My schedule this time of year is no different then anyone else's. I'm dodging the crazed people while trying to shop and running a mental checklist over and over again to make sure I didn't miss anything for the holiday at the end of the week.
Its a hectic ending to the year, always is. I bought a 2011 planner yesterday which means I'm already looking into the new year, jotting down things that need to be done for the many projects on my plate. I'm trying to work ahead so that I can keep developing new things, I want to keep the momentum going.
Yet with all the things spinning around, my mind keeps pulling back to my studio and the new piece laying on the print table. Its to the final stage, just need to do some stitching. I have two more waiting on the design board and the enthusiasm I feel for these new pieces has been...surprising, welcome, needed.

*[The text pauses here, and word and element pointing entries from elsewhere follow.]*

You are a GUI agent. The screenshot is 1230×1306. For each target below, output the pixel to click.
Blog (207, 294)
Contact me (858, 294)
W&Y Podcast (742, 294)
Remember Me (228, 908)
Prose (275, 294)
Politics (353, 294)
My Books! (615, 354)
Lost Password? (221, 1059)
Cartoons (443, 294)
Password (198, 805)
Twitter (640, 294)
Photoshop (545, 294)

I'm no different then any other artist, I doubt where I'm going and why I do the things I do. I find myself hesitating at times and debating things. (I'm exceptionally good at arguing with myself.)

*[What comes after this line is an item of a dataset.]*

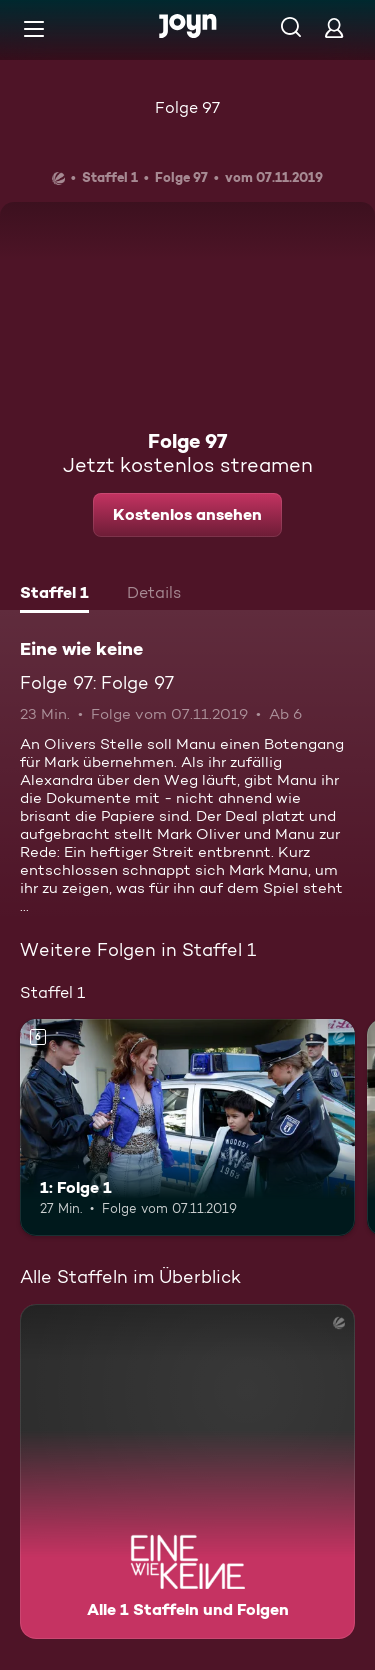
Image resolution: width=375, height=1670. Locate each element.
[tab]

But then there are times like these, when I walk into the studio and just know.
I know that when my hand reaches for the threads to figure out what color is needed, they will reach for the right one.
I know that when I hide myself away in my studio for even a few minutes, that peace that is only mine will settle down over me and tell me I belong.
I know that without art, this life would be less bright.
I know that I am lucky to be one of the ones who knows.